BGE 122 III 458 (462):

pour l'appréciation du risque qui a subi une modification (ROELLI/KELLER, op.cit., p. 400/401; KUHN, op.cit., p. 224); tel ne serait en principe pas le cas des renseignements sur la profession ou sur l'activité exercée (ROELLI/KELLER, op.cit., p. 401; KUHN, op.cit., p. 220). Après avoir apparemment adopté la première solution dans un arrêt ancien (ATF 43 II 534 consid. 3 p. 538), le Tribunal fédéral a plus récemment laissé la question indécise (ATF 99 II 67 consid. 4f p. 84).

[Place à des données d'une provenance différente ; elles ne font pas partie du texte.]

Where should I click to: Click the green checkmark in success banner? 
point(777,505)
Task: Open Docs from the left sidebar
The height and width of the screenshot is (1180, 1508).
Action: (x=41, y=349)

L'on ne saurait déduire du texte de l'art. 28 al. 2 LCA - qui parle d'un fait "dont les parties avaient déterminé l'étendue lors de la conclusion du contrat", en allemand "deren Umfang die Parteien beim Vertragsabschlusse festgestellt haben" - l'exigence d'une garantie contractuelle (KRENGER, op.cit., p. 57; KURMANN, op.cit., p. 57; FLUELER, op.cit., p. 25/26). Une telle exigence n'aurait d'ailleurs en fin de compte aucun effet dans la mesure où elle conduirait simplement les assureurs à insérer dans leurs formules de proposition d'assurance une clause conférant un caractère de garantie à tous les faits qui ont donné lieu à déclaration (CANTIENI, op.cit., p. 41; HARMS, op.cit., p. 73). Il y a dès lors lieu d'approuver la solution de la doctrine dominante, qui correspond seule à l'esprit de la loi. L'aggravation du risque est ainsi essentielle au sens de l'art. 28 al. 2 LCA lorsqu'elle porte sur des faits qui sont importants pour l'appréciation du risque et au sujet desquels l'assureur avait lors de la conclusion du contrat posé par écrit des questions précises, non équivoques. Il s'ensuit qu'en l'espèce, la cour cantonale a qualifié à bon droit d'essentielle l'aggravation du risque due au changement de profession, celle-ci ayant fait l'objet lors de la conclusion du contrat d'une question précise.